私たちは食べる。痛みとともに。ー「一流シェフのファミリーレストラン」
動画配信サービスのディズニープラスにあるコンテンツ「一流シェフのファミリーレストラン」というドラマを見始めた。結果的に内容に対して不思議すぎる邦題がつけられているが日本支社とて苦渋の決断でつけたのだろうと推測される。曲がりなりにも映画会社に出向していた経験がある自分としてはこの邦題つけというのが難儀なもので、どんなに「原題のままでいいじゃないか」と現場の人間が訴えたところで「日本では原題のままだと売れない」という謎の定説を上または本国アメリカからたたきつけられて四苦八苦するという構図を何度か見てきた。だからそこは批判などせず、まずはこの作品が日本で見られるということに謝意を表したい。憶測であり実際の理由知らないけれども。
「ファミリーレストラン」などというからアットホームな感じ、さらにディズニープラスが配信とあらば厨房に暮らすネズミ一家が人間のシェフと一緒にレストランを盛り立ててさあ大変、みたいな内容かと油断して再生ボタンを押すとケガをする。そこにはアットホームな感じなど1ミリもなく、ドラマの主戦場となる店の厨房は朝の仕込み中から喧嘩状態、口が悪すぎる従業員たちに汚いキッチンが展開される。アメリカの厨房ってこうなのか、と絶望すらする。1日もバイトが続かない自信がある。
シェフでありこのシカゴにあるサンドイッチ店を切り盛りするカーミーは、自殺した兄からこの店を引き継いだ。兄は人望があり店の従業員からも愛されていただけに弟のカーミーはそこにも葛藤があるし周囲も悲しみから抜け出せていない。ここまででもう重い、なかなかに重い。
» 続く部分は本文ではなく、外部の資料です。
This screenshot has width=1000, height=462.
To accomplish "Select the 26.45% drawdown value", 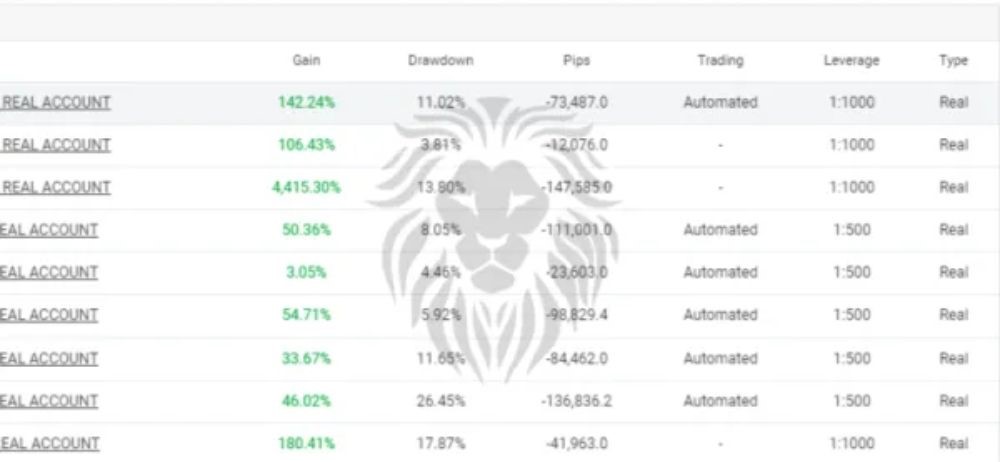I will pyautogui.click(x=441, y=401).
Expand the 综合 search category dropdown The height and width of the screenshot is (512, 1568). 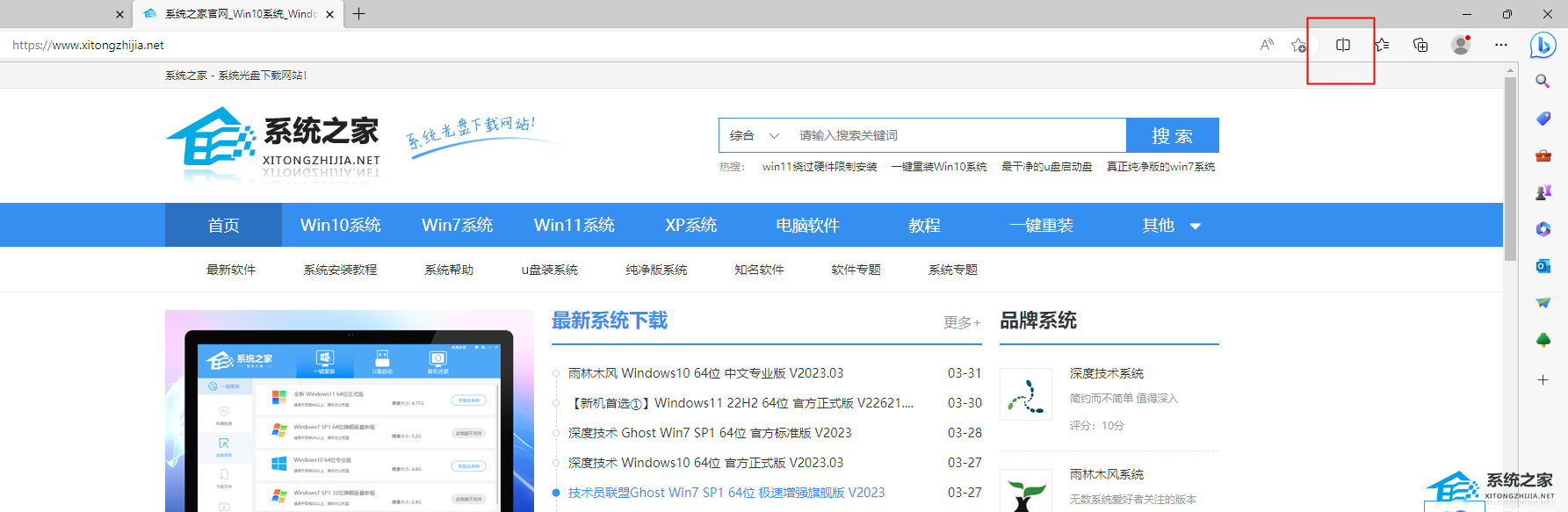coord(754,135)
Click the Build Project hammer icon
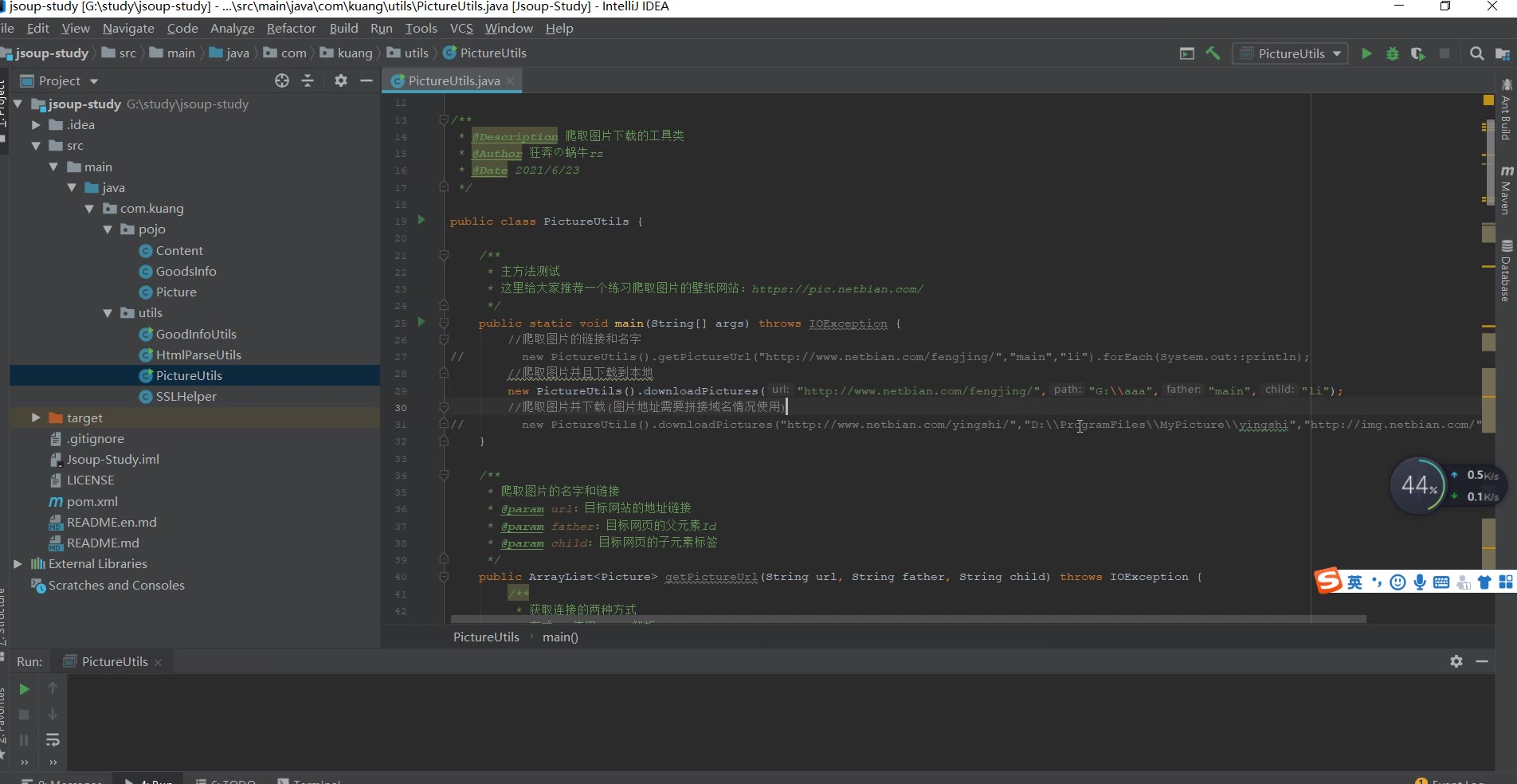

もともとカーミーはニューヨークの一流店で働く料理人だったが、そこでは料理長からひどいパワハラにあっていた過去がある。自分自身のメンタルすり減らしながらも、料理と向き合い、口の悪い従業員たちを従えて罵声が飛び交う中、借金まみれの店をなんとか切り盛りし、また兄の死と向き合っていく。
ストーリーはまあこんな感じで進んでいくのだが、特筆すべきはなんといっても料理である。熱したフライパンにリードルがあたる音、オリーブオイルにどっぷり溺れたニンニクが焼けるさま、厚さ30センチはあろうかという肉の塊、プラスチック容器に乱雑に入れられた大量のマッシュポテト……見ていて幸せな気持ちになり、そしてお腹が空く。痛みの中から生み出された数々の料理は皮肉にも人々を幸せな気持ちにする。
ちなみに後半4話は怒涛の展開で、長回しでの独話や混乱状態に陥った厨房の限界、それでも生きていく人間の在り方がアップテンポに、しかし確実に描かれる。
最初は料理見たさに見始めたドラマだったがいまやこの料理人たちひとりひとりの人生から目が離せない。シカゴという町の雰囲気も楽しめ、アメリカ特有のシャレの利いたセリフ回しも聞けて楽しい。とにかくセリフが多く、それなのに演技とは思えない俳優陣の力量にも圧倒される1話30分のドラマである。明日からシーズン2を見始める。すでにシーズン3の制作が決定したようなので、帰宅後や何も予定をいれない週末のための楽しみが増えたのであった。
ドラマを1話見終わるごとに料理したいなと思うのだが、思うだけで自分の弁当は相変わらず雑なままだけどそのうちやる。弁当に対して怒鳴る人がいなくてよかった。